Their most recent work, ‘Corey Fah Does Social Mobility’, is inspired by this newly accrued cultural capital, and employs the whole arsenal of their hallmark weirdness to tear the structures behind it apart.  

Waidner is not an aesthetician of weirdness; they do not proclaim weird for weird’s sake. Weirdness has no intrinsic value, instead value radiates from the social satire underpinning all of Waidner’s writing. In Corey Fah, a dissection of the myth of meritocracy is the dimension giving weirdness a nervous system. 

“A society built on exclusion, simultaneously preaching that the categories of power are available to all, is an obvious absurdity; yet this succinctly describes Britain.”

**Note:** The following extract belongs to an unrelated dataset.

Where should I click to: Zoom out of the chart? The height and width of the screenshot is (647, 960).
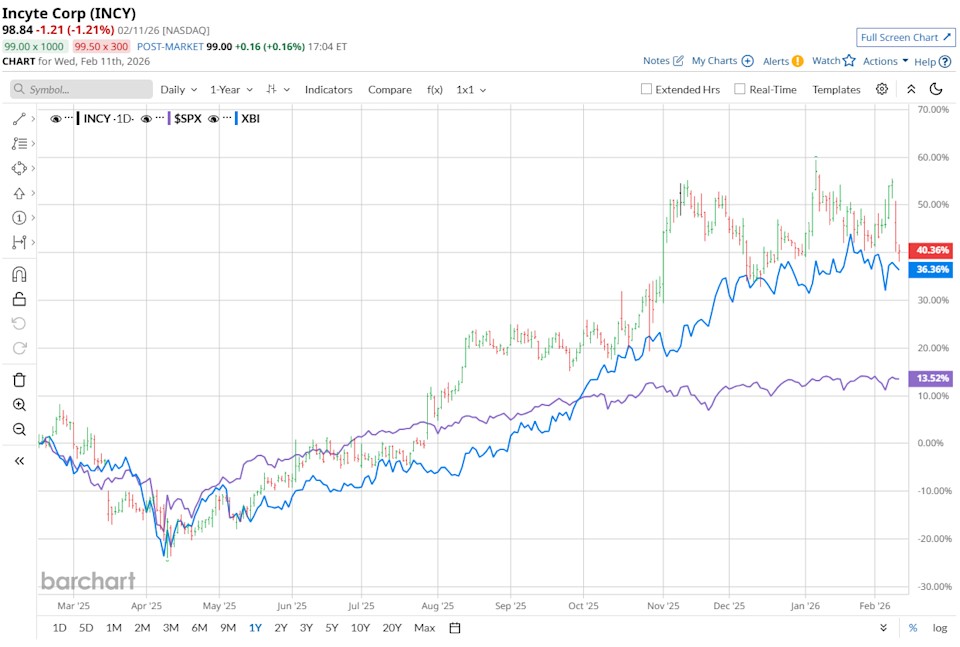(21, 430)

A society built on exclusion, simultaneously preaching that the categories of power are available to all, is an obvious absurdity; yet this succinctly describes Britain. Waidner asks: What happens when those who shouldn’t do well, do well? If doing social mobility demands a perpetual reckoning with one’s own differences, is social mobility a coherent possibility for marginalised groups? After they are awarded the prestigious prize for ‘the fictionalisation of Social Evils’, Corey Fah is lobbed into this cultural paradox. 

How does this crucial weirdness fit in? There are major weirdness’ defying the tasteful weirdness of the publishing establishment. There are UFOs. There’s space-time-distorting reality TV. Weird animals recur in Waidner’s weirdness. There is a spider-deer, a queered time-travelling Bambi, whose meddling provides the narrative of Corey’s failure to collect their prize. With Bambi evoking a challenging upbringing, the novel is an allegory for the obstacles of origin and background on the road to the summit of capital, and the fiction of equal opportunity. 

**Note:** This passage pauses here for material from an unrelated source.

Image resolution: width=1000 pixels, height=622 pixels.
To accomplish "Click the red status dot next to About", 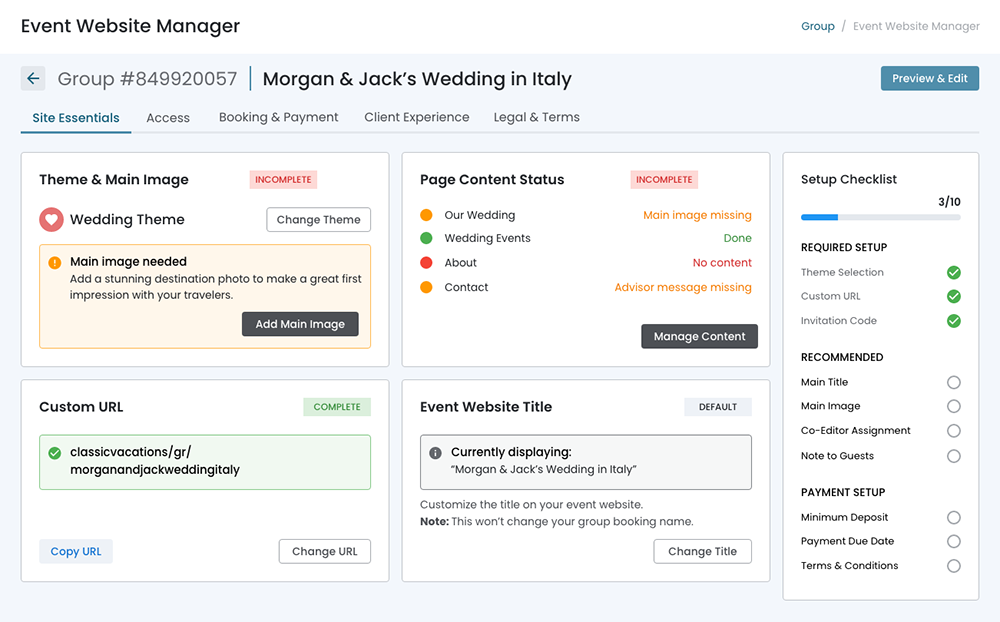I will (x=426, y=263).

More often than not, formal experimentation and narrative engagement are mutually exclusive phenomena. But Waidner’s novels are not just readable, they are intensely enjoyable. Narrative flow is not compromised in their vision of the novel to come. Corey Fah is a genuinely radical work of fiction: high experimentalism, even higher high jinks, and sharp cultural criticism from a major voice in British writing. 

Corey Fah Does Social Mobility is published by Hamish Hamilton 

[Photo Credit: Penguin Books Limited]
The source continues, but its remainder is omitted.